Inbreeding creates the most complex networks

In an earlier blog post (The ultimate phylogenetic network?) I reproduced the lattice network from the anthropologist Franz Weidenreich. This comes close to being as complex as a network can get when applied to groups of organisms. However, when we study the genealogy of individuals, the network can get much more complex. This will be most true when there are marriages between close relatives (consanguinity), which creates inbreeding.

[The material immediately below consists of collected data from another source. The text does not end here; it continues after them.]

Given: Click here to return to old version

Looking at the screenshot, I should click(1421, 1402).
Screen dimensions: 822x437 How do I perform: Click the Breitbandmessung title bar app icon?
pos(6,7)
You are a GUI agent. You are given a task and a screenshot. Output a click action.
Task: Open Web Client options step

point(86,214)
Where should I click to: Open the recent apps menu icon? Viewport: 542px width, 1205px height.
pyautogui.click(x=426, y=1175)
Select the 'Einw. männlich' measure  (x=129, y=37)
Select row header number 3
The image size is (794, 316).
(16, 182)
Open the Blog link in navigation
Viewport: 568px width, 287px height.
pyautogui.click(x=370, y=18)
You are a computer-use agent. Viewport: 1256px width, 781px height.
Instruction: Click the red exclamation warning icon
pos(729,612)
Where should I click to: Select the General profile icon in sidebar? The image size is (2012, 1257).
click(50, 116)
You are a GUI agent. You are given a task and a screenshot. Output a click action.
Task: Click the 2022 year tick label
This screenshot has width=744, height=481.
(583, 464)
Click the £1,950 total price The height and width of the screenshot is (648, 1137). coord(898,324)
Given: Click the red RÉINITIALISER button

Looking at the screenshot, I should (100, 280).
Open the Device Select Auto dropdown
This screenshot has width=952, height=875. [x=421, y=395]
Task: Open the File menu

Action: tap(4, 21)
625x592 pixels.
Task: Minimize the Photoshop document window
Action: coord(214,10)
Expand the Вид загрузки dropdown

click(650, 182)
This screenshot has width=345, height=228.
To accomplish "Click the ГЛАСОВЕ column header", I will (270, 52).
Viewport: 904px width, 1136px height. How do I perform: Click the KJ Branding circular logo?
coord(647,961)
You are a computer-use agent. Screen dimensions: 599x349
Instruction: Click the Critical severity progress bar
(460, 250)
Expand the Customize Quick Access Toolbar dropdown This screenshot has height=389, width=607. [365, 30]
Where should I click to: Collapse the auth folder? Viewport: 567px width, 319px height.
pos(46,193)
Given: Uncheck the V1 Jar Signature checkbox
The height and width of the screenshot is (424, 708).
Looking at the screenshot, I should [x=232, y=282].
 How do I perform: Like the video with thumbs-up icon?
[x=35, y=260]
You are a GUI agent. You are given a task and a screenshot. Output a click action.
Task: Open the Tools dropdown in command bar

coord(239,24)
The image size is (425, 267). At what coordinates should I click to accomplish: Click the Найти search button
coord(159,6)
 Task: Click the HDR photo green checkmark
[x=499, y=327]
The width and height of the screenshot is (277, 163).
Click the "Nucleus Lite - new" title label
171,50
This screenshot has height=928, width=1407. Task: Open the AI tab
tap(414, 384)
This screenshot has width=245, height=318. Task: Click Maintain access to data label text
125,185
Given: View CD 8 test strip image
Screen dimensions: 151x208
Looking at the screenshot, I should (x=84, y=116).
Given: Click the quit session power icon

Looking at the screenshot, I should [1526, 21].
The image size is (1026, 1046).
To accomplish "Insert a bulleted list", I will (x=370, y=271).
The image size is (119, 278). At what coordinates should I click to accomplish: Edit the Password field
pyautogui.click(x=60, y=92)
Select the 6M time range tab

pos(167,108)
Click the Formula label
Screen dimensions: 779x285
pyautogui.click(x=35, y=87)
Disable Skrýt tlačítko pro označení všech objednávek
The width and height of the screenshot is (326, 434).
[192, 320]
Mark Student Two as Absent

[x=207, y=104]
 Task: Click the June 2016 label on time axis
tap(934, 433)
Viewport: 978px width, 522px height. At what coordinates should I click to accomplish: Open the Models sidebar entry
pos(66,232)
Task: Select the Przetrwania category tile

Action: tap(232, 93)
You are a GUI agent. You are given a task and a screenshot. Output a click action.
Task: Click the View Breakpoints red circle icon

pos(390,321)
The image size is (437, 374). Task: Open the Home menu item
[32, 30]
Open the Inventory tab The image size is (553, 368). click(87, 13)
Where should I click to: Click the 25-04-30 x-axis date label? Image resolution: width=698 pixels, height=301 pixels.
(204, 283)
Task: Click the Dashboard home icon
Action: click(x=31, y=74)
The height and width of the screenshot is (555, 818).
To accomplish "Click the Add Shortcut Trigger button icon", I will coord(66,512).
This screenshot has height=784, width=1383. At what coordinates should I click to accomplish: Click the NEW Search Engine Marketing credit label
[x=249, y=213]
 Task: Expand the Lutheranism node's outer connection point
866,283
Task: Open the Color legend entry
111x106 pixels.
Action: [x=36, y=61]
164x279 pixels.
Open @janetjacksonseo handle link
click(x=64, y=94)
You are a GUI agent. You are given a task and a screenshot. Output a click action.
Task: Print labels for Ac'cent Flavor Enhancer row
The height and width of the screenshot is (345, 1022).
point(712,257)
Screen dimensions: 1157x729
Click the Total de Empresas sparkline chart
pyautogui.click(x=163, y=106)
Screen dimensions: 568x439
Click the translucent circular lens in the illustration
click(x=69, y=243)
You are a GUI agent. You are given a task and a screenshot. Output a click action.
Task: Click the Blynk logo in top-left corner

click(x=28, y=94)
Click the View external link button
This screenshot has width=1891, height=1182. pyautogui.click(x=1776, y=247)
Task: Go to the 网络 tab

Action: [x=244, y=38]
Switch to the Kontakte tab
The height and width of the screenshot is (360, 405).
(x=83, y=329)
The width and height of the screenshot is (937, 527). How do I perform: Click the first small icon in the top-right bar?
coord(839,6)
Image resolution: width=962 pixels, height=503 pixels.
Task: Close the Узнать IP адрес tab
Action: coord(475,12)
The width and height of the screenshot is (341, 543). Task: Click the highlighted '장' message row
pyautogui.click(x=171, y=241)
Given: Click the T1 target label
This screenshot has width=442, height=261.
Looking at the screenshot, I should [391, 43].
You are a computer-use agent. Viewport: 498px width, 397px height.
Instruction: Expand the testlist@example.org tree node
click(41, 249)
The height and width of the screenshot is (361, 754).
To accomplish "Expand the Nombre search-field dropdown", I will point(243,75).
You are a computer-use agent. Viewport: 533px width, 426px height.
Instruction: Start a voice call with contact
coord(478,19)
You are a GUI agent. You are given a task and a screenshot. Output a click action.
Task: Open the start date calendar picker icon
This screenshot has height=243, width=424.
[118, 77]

The family pedigree (or family tree!) shown here is for a group of people in a recently isolated population from the southwestern area of The Netherlands. There are 4,645 people involved, covering 18 generations (one row each). The average number of consanguineous loops for the 103 study individuals is 71.7, which is what is creating all of the cross-connections that make the network look so horrendous. (Consanguineous or inbreeding loops are illustrated here.)

The genealogy is from:
Liu F, Arias-Vásquez A, Sleegers K, Aulchenko YS, Kayser M, Sanchez-Juan P, Feng BJ, Bertoli-Avella AM, van Swieten J, Axenovich TI, Heutink P, van Broeckhoven C, Oostra BA, van Duijn CM (2007) A genomewide screen for late-onset Alzheimer disease in a genetically isolated Dutch population. American Journal of Human Genetics 81: 17-31.